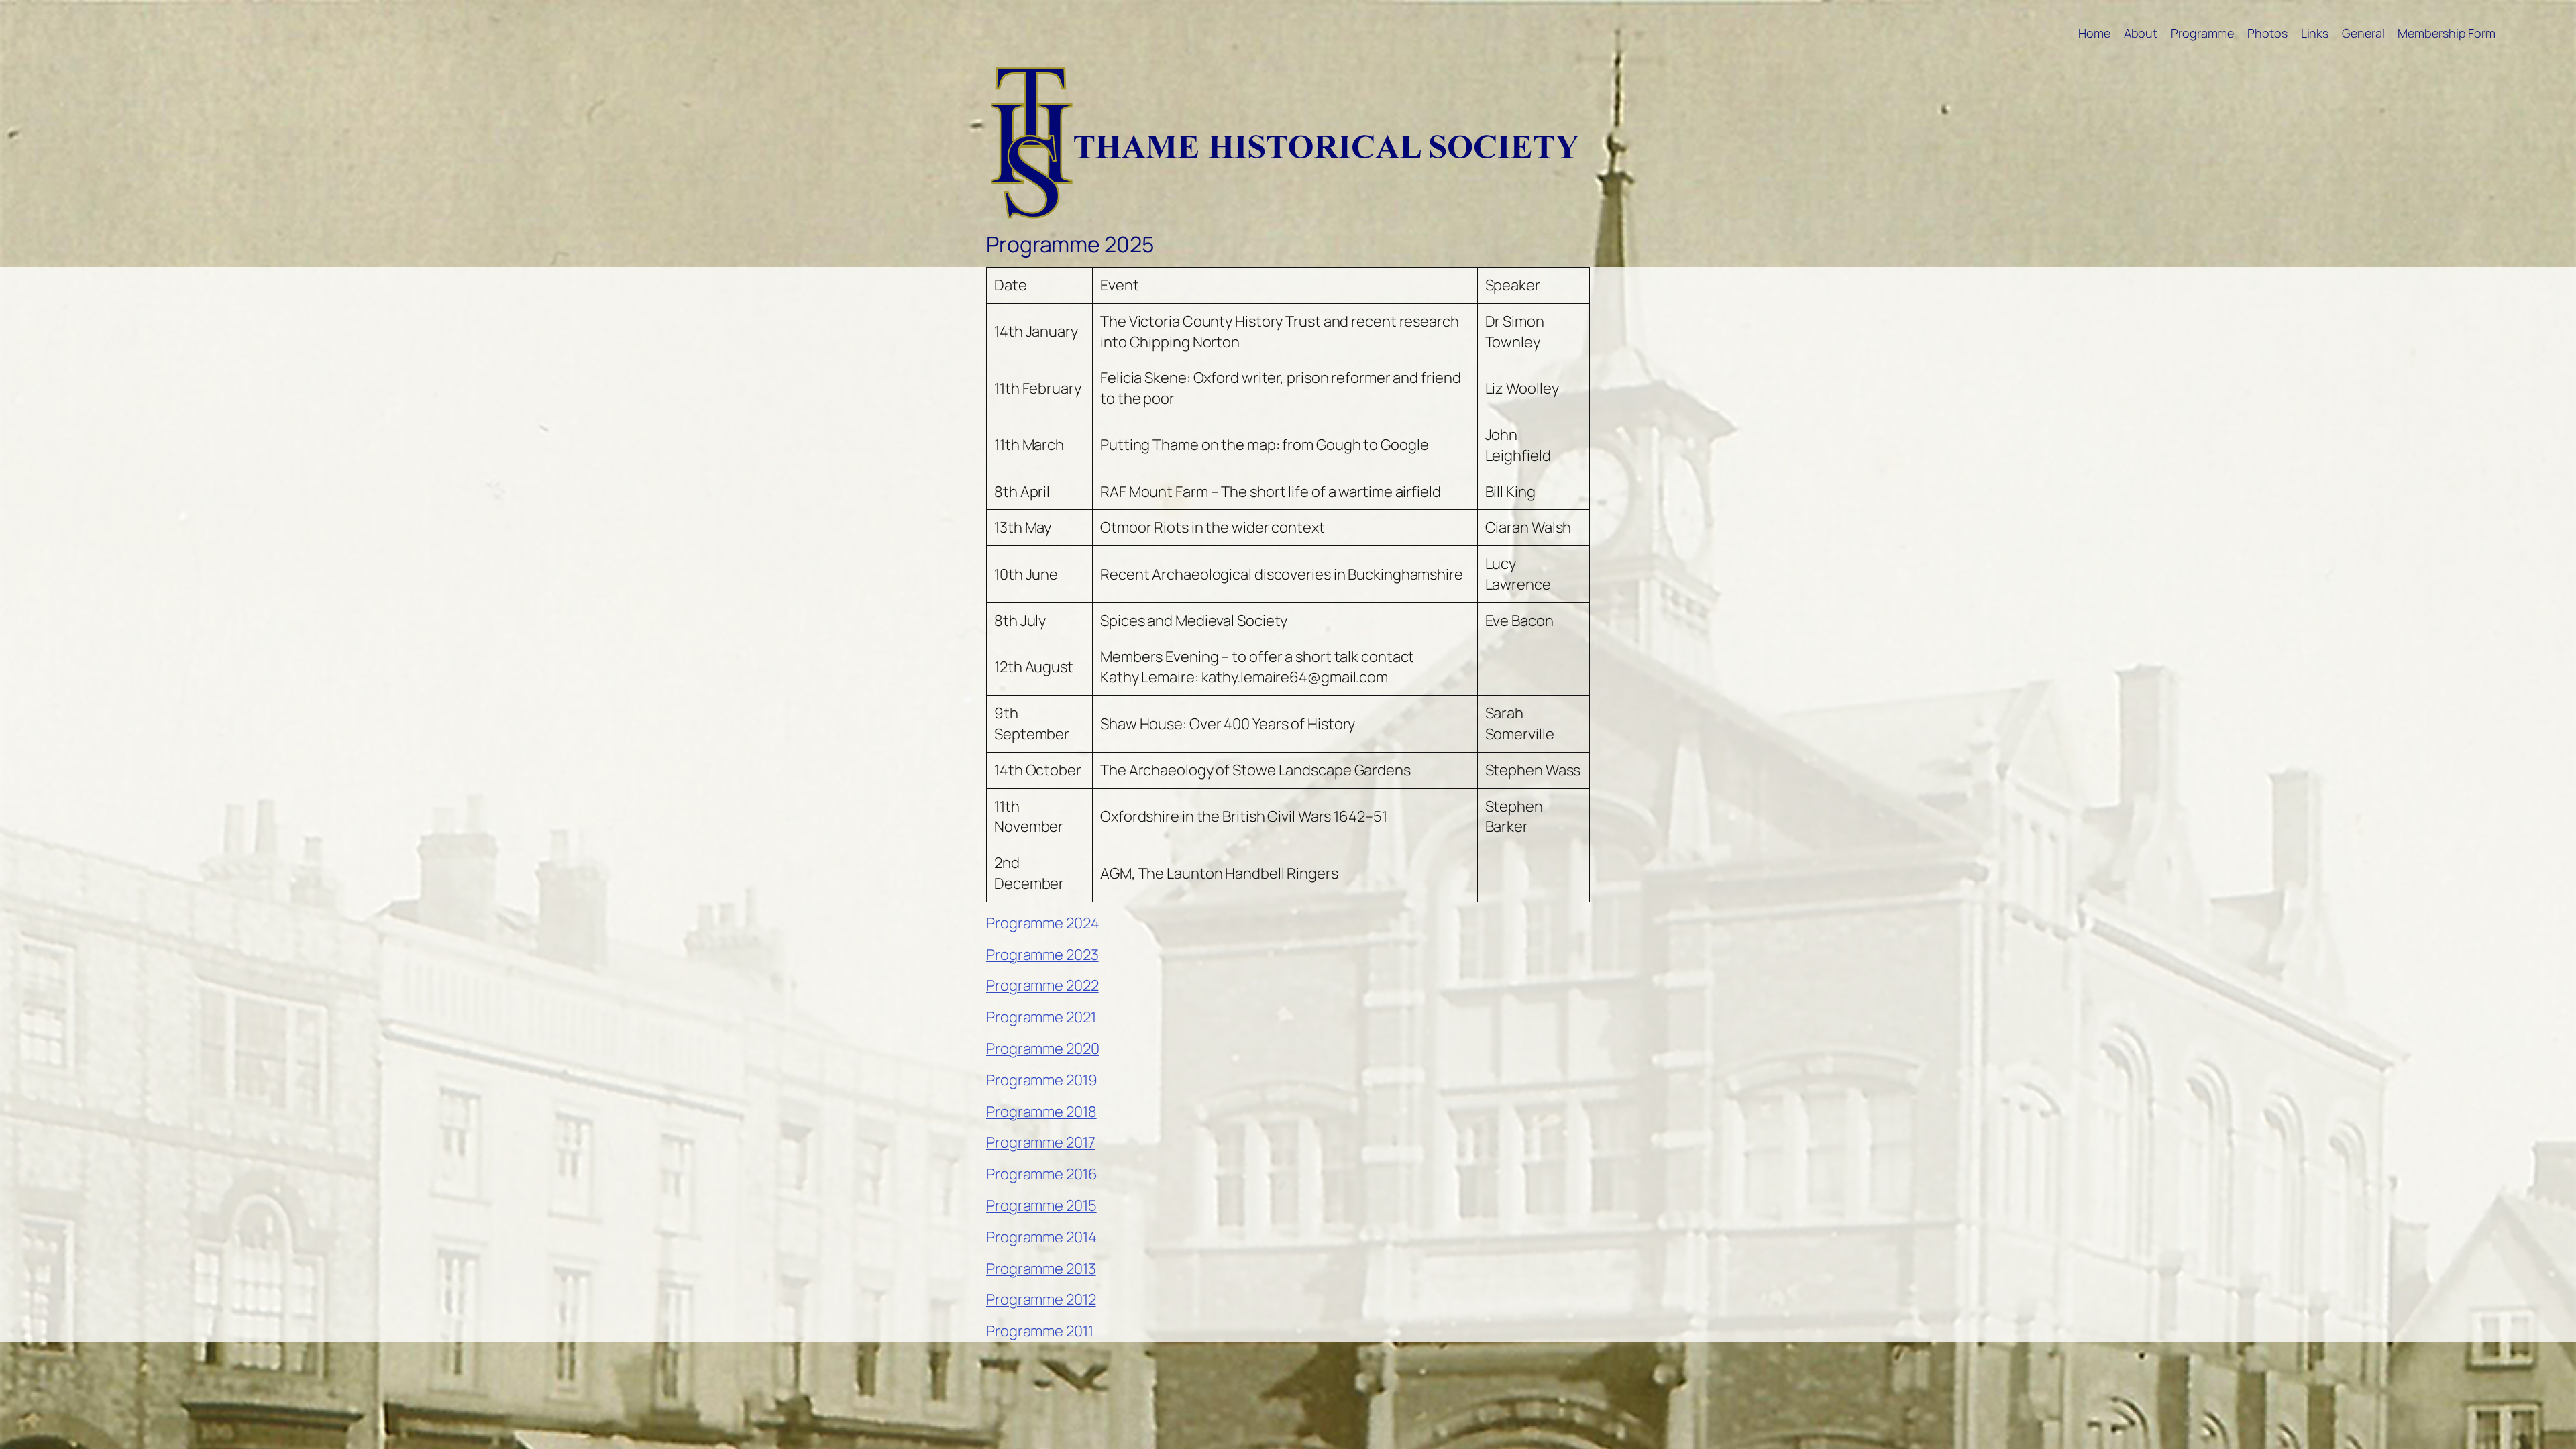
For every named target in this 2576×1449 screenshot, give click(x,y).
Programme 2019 (1041, 1080)
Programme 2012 (1041, 1299)
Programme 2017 (1040, 1142)
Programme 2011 (1039, 1331)
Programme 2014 (1041, 1237)
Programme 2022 (1042, 985)
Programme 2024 (1042, 923)
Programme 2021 (1041, 1017)
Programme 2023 (1042, 955)
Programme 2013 (1041, 1268)
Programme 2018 (1041, 1112)
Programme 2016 (1041, 1174)
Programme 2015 (1041, 1205)
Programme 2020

========

When you output the listing, reproduce it exactly but drop its pictures.

→ SOLUTION BELOW
For every named target in this 2576×1449 screenshot, give click(x,y).
Programme 2019 (1041, 1080)
Programme 2012 (1041, 1299)
Programme 2017 (1040, 1142)
Programme 2011 (1039, 1331)
Programme 2014 (1041, 1237)
Programme 2022 (1042, 985)
Programme 2024 (1042, 923)
Programme 2021 (1041, 1017)
Programme 2023 (1042, 955)
Programme 2013 (1041, 1268)
Programme 2018 (1041, 1112)
Programme 2016 (1041, 1174)
Programme 2015 (1041, 1205)
Programme 2020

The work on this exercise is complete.